> _Record extracts_:
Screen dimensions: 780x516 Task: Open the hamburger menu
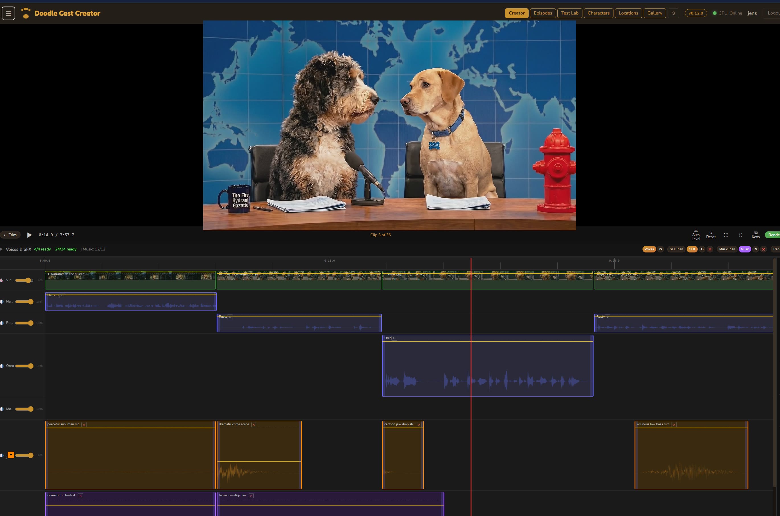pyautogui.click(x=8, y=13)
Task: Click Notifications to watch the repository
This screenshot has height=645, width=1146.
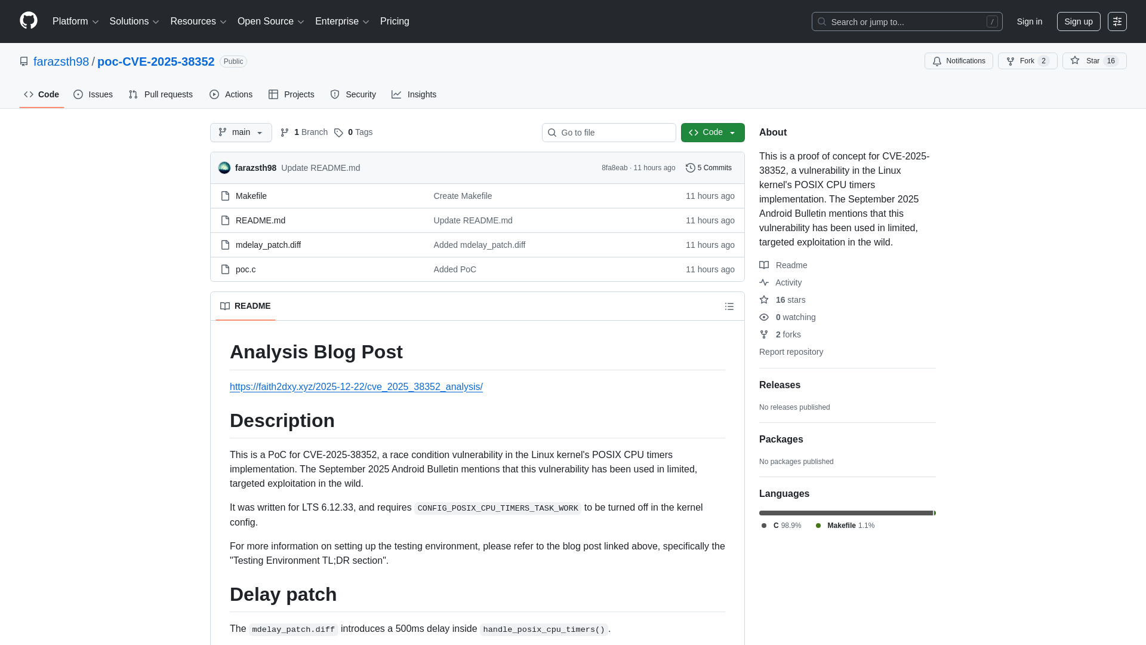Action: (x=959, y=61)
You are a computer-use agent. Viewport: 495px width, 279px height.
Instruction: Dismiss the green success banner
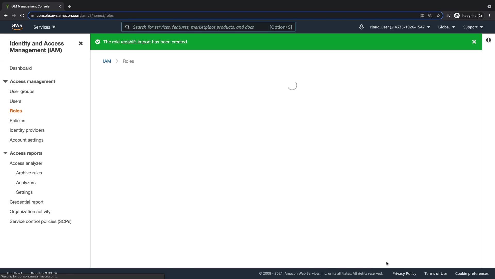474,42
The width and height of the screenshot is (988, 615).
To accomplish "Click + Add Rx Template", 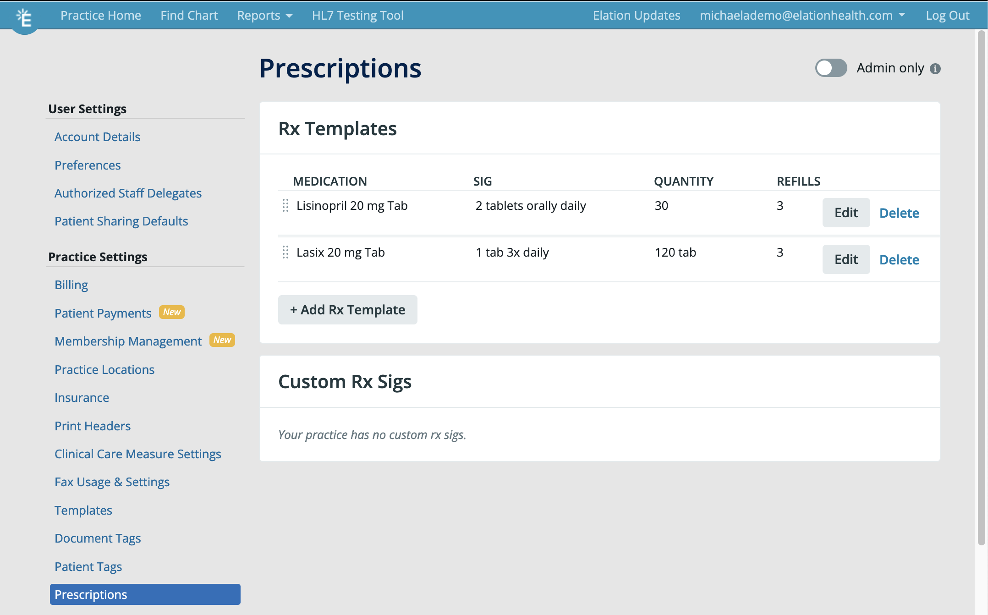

> _Task directions_: Copy the material above in full and exactly, skipping pictures.

> _Exercise result_:
Screen dimensions: 780x516 Task: Open the hamburger menu
pyautogui.click(x=8, y=13)
Task: Click Notifications to watch the repository
This screenshot has height=645, width=1146.
Action: (x=959, y=61)
You are a computer-use agent. Viewport: 495px width, 279px height.
Instruction: Dismiss the green success banner
474,42
The width and height of the screenshot is (988, 615).
To accomplish "Click + Add Rx Template", 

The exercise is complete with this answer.